# STUDY TEXT
□ □ □
- Written by Administrator
- Category: Network News
WRIGHTSVILLE BEACH—The North Carolina Writers’ Network 2017 Fall Conference, November 3-5 at the Holiday Inn Resort in Wrightsville Beach, will bring together North Carolina’s extensive artistic and cultural community for a full weekend of classes, readings, screenings, camaraderie, and more.
Registration is open here.
Writers of all levels, skills, and experiences, from many backgrounds and with varying degrees of publishing credits—from The New York Times bestsellers to those who’ve never shared anything they’ve written—will learn not only how to write better but how to live a productively creative life.
□ □ □
# TASK STATEMENT
Copy the part of the conference announcement that begins with the words "- Written by" and stops after "is open here.", swapping "Holiday Inn Resort" for "conference center".

# RAW DATA
□ □ □
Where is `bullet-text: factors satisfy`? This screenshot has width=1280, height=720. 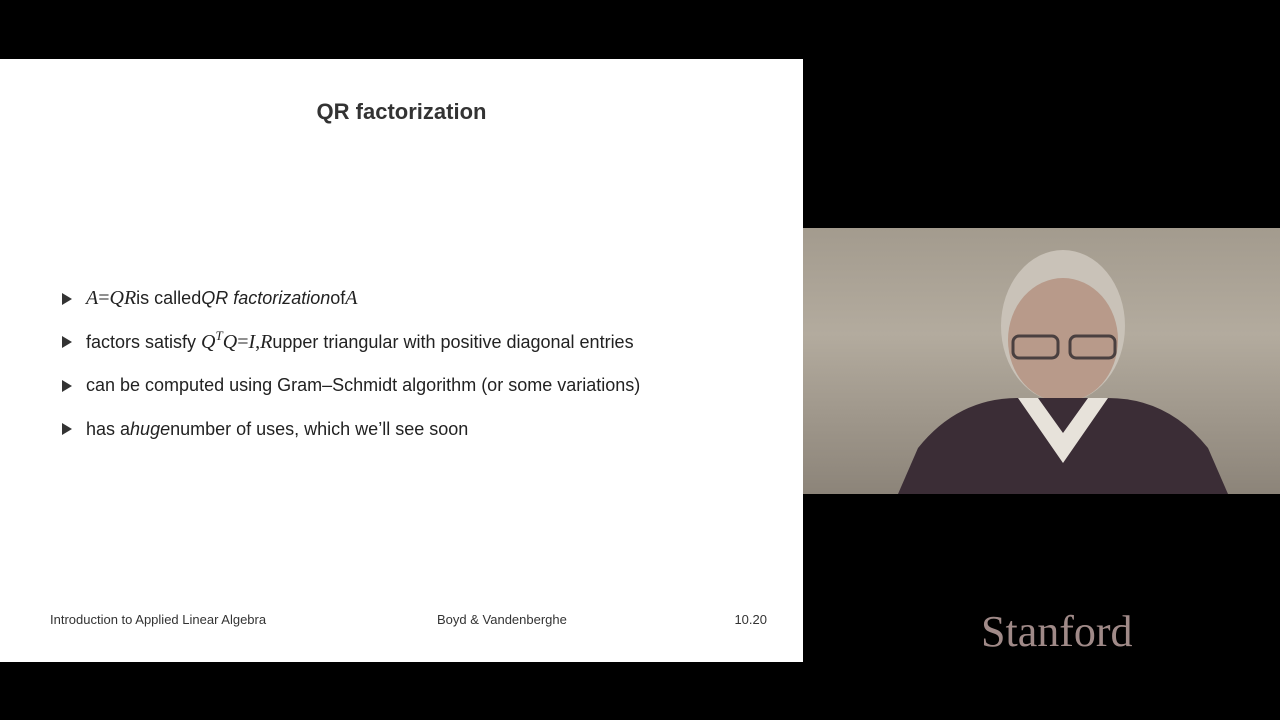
□ □ □
# EXERCISE RESPONSE
- Written by Administrator
- Category: Network News
WRIGHTSVILLE BEACH—The North Carolina Writers’ Network 2017 Fall Conference, November 3-5 at the conference center in Wrightsville Beach, will bring together North Carolina’s extensive artistic and cultural community for a full weekend of classes, readings, screenings, camaraderie, and more.
Registration is open here.